**Brief**
Transcribe the lines below exactly, beginning with the line that holds "This screenshot has height=276, width=389." and ending with the final line, both included. Pictures are to be left out.

Recorded data
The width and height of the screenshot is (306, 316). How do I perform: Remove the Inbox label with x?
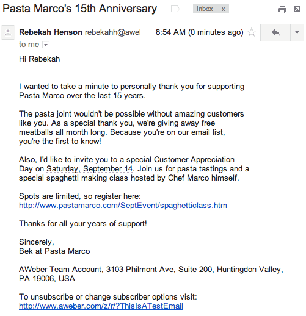pos(223,9)
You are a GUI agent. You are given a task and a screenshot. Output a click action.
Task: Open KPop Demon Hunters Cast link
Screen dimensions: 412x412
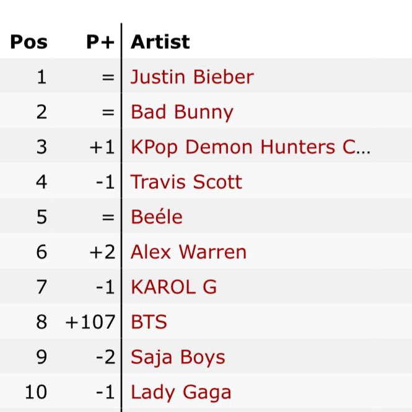(250, 147)
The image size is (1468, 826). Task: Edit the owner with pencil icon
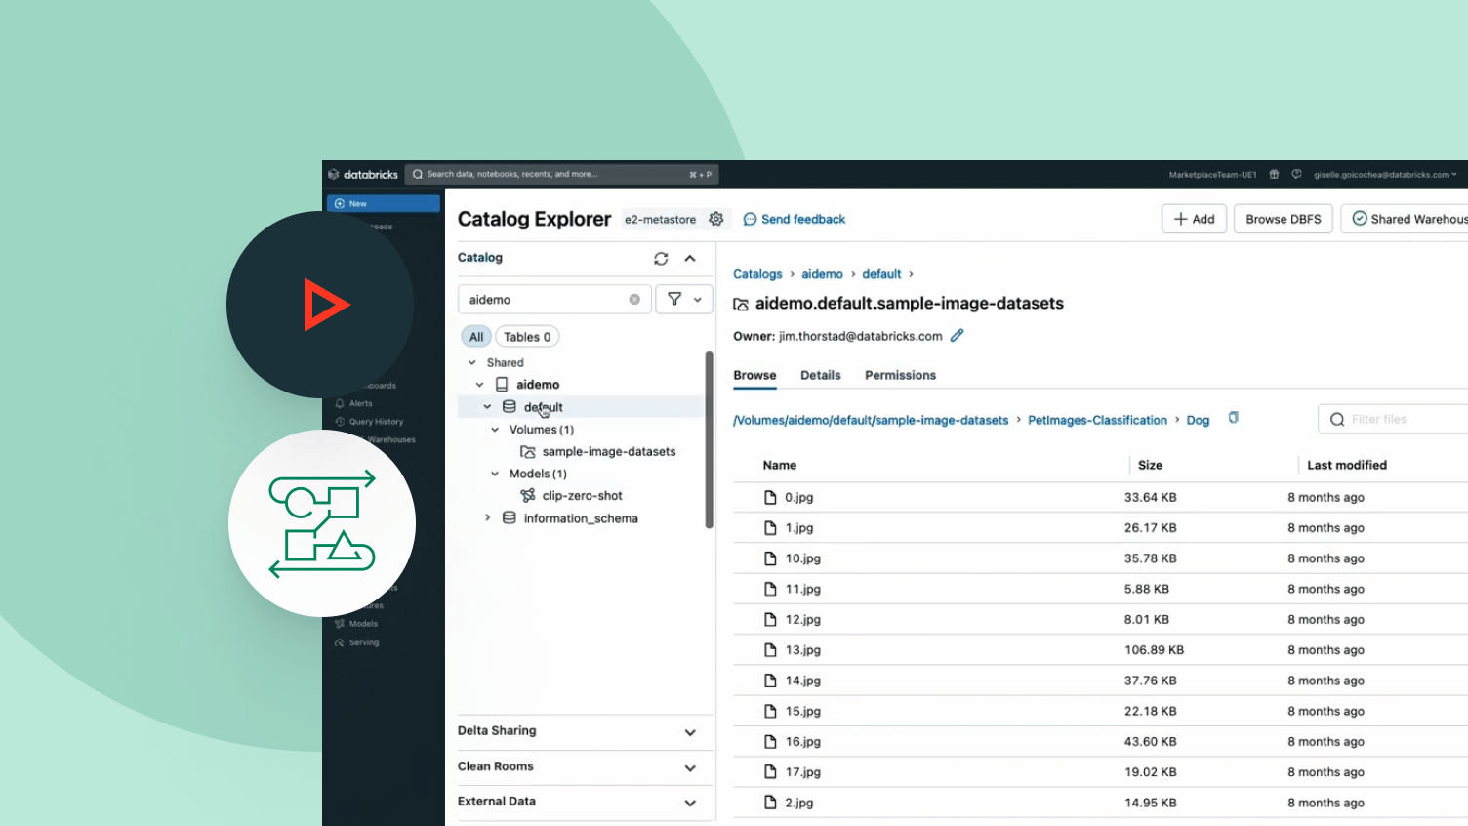click(958, 336)
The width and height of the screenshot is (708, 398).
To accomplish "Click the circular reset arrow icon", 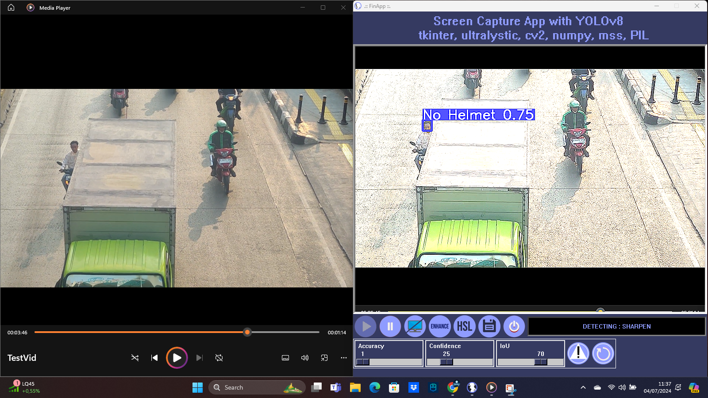I will tap(603, 353).
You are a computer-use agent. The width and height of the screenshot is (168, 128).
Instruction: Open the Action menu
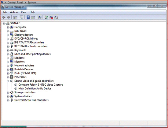(14, 12)
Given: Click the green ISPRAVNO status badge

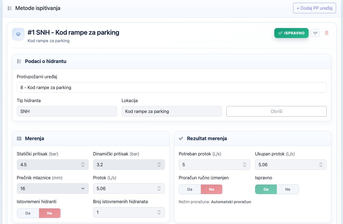Looking at the screenshot, I should tap(291, 33).
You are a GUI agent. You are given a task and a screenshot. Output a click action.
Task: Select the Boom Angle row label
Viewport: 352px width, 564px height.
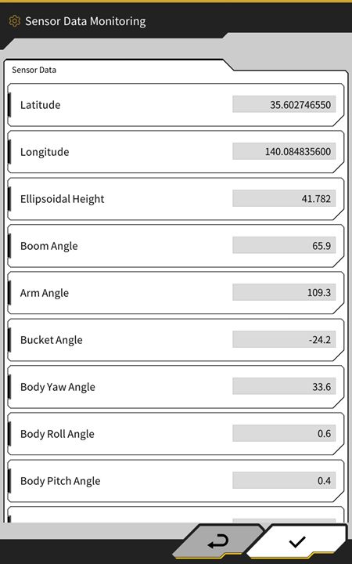48,246
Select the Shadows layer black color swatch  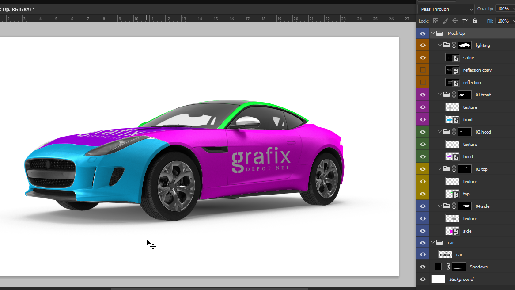438,267
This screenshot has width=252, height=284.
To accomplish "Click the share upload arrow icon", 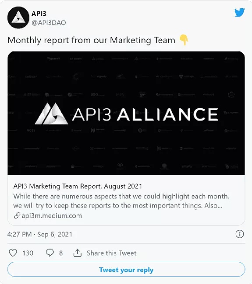I will pos(78,253).
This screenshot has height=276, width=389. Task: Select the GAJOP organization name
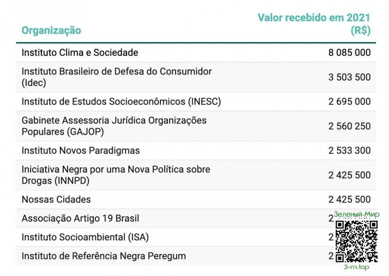click(114, 126)
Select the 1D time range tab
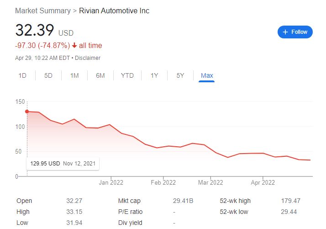 (22, 75)
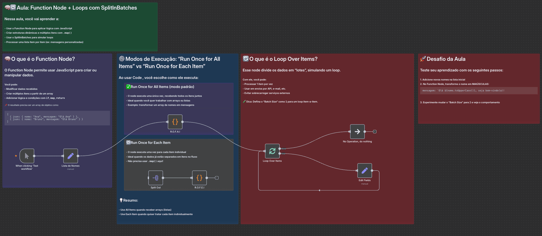Click the 'Desafio da Aula' sticky note title
542x236 pixels.
click(x=446, y=59)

**Your response**
This screenshot has height=276, width=389. Task: Select the GAJOP organization name
click(114, 126)
Select the 1D time range tab
 (22, 75)
Click the 'Desafio da Aula' sticky note title
542x236 pixels.
click(x=446, y=59)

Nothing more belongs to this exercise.